— start of DATA EXCERPTS —

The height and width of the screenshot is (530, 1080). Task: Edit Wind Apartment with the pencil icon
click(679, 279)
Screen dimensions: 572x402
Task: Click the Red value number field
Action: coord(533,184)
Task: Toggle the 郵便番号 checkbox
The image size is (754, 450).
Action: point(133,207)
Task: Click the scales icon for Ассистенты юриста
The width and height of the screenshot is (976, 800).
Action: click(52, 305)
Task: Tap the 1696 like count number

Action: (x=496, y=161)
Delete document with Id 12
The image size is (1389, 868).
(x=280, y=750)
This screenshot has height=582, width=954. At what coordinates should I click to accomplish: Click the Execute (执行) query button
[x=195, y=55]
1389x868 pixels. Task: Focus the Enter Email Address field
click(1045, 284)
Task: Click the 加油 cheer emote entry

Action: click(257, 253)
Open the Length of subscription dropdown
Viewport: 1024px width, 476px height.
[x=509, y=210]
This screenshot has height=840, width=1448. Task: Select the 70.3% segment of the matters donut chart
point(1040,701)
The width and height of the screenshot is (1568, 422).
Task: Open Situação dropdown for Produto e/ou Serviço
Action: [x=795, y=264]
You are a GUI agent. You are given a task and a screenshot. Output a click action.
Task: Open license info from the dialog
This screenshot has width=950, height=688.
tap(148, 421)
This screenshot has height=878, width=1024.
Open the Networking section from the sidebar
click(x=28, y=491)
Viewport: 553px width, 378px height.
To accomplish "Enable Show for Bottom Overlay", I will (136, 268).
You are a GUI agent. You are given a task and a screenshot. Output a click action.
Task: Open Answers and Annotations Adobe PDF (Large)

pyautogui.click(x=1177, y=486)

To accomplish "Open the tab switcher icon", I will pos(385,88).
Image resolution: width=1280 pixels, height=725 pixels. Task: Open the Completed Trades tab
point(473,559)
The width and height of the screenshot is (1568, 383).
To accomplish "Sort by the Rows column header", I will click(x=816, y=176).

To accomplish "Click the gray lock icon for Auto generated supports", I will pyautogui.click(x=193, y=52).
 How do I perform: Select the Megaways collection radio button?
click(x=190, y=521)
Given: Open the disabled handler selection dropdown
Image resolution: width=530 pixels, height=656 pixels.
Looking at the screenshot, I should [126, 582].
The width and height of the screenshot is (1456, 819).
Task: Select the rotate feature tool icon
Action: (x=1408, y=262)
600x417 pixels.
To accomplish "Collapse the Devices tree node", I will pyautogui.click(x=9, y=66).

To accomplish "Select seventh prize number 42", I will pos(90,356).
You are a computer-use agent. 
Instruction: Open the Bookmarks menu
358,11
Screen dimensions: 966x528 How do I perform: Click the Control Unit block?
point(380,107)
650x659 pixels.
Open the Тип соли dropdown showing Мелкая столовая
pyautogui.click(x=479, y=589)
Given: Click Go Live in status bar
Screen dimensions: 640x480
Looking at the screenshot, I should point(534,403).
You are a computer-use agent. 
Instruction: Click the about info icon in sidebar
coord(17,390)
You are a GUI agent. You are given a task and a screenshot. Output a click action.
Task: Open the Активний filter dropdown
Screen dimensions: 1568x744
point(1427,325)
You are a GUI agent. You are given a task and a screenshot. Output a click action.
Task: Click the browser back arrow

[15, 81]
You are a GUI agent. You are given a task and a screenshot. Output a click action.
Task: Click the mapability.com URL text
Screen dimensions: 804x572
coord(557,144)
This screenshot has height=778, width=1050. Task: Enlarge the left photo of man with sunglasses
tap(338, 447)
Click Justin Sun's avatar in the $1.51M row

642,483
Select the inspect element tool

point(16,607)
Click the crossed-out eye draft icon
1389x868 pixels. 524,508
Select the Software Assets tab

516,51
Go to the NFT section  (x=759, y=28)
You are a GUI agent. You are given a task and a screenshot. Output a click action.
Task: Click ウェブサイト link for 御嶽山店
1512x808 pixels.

— end of DATA EXCERPTS —

▸ **DIRECTIVE**: Please pick out each line in the data above that contains the string "info", and copy those lines.

▸ **EXERCISE OUTPUT**:
Task: Open license info from the dialog
Instruction: Click the about info icon in sidebar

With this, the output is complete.